Avani Mohta, MD
Resident physician
Carle Foundation Hospital
Urbana, Illinois
Disclosure information not submitted.
Dakshinesh Paramesh, MD
MD
Carle Foundation Hospital
URBANA, Illinois, United States
Disclosure information not submitted.
Title: ECMO IN PATIENT WITH FAT EMBOLISM SYNDROME POST LIPOSUCTION SURGERY.
Case Report Body: INTRODUCTION :
Fat embolism syndrome (FES) is a rare, life-threatening complication of liposuction surgery. It presents as an intense inflammatory response leading to a multi-organ failure with a high mortality rate. Respiratory and neurological abnormalities are the expected initial presentation of FES. Treatment is limited to supportive care and lung-protective strategies. There have been case reports suggesting the use of ECMO in the management of ARDS secondary to FES. However, these case reports are few, limited to the use of VV-ECMO, and primarily described for patients with long-bone fractures.
CASE DESCRIPTION :
A 43-year-old female with a history of depression underwent right breast fibroadenoma removal with breast reconstruction and liposuction. Surgery was planned under Local anesthesia. At the time of fat injection, the patient suddenly became hypoxemic, requiring emergent intubation. She was diagnosed with acute respiratory distress syndrome secondary to FES.
The postoperative course was further complicated by distributive shock requiring vasopressor support. Due to worsening shock and hypoxemia on the ventilator despite lung-protective ventilation, VA ECMO was initiated.

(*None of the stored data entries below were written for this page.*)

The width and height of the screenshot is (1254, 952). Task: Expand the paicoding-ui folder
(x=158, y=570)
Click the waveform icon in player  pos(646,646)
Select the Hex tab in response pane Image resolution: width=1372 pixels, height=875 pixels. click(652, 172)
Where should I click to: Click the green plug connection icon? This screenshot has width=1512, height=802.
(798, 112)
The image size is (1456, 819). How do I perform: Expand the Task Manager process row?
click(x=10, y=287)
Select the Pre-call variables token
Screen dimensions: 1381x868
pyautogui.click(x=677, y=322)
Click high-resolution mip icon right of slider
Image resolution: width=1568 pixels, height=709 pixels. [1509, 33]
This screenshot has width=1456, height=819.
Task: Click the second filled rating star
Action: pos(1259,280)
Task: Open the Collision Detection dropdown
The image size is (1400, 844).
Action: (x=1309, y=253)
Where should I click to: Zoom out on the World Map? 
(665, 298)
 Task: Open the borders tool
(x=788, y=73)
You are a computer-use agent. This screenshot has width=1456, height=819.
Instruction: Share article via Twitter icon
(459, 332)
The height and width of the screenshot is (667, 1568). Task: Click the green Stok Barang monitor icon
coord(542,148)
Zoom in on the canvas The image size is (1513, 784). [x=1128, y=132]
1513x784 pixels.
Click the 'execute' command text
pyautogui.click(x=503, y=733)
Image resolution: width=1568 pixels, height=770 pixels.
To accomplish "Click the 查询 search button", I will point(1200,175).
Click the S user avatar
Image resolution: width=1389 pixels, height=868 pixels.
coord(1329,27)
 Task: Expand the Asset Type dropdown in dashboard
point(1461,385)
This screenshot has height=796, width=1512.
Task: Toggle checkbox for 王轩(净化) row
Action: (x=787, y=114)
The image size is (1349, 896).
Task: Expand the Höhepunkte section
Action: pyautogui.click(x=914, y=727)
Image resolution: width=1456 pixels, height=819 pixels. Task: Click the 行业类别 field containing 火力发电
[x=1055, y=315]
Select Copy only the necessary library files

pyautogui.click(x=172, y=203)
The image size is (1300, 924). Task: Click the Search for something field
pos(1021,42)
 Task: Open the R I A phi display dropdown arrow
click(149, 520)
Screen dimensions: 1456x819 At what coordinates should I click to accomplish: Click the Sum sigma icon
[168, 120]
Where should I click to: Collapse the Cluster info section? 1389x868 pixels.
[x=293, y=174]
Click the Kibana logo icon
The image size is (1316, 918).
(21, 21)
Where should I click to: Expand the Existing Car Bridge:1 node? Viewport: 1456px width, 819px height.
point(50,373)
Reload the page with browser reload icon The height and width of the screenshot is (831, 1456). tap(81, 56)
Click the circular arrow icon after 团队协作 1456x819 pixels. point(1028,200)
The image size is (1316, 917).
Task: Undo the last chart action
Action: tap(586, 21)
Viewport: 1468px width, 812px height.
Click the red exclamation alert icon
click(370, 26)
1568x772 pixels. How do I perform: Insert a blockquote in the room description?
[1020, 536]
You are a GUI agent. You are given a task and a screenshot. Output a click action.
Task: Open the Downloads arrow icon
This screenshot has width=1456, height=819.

The patient was weaned off ECMO by day 5, and vasopressors were tapered off by day 8. She had a tracheostomy on day 15 and was discharged from the hospital on day 39 to a rehabilitation facility. Tracheostomy was eventually decannulated. At the time of discharge from the rehabilitation facility, she was on room air with no residual cognitive deficits and was independent of activities of daily living.
DISCUSSION :
To the best of our understanding, ours is the first case report that describes successful outcome using VA-ECMO for a patient with FES post liposuction surgery. Severe hypoxemia and refractory shock in our patient improved after initiation of the ECMO support for five days. ECMO should be considered in FES with severe hypoxemia and refractory shock.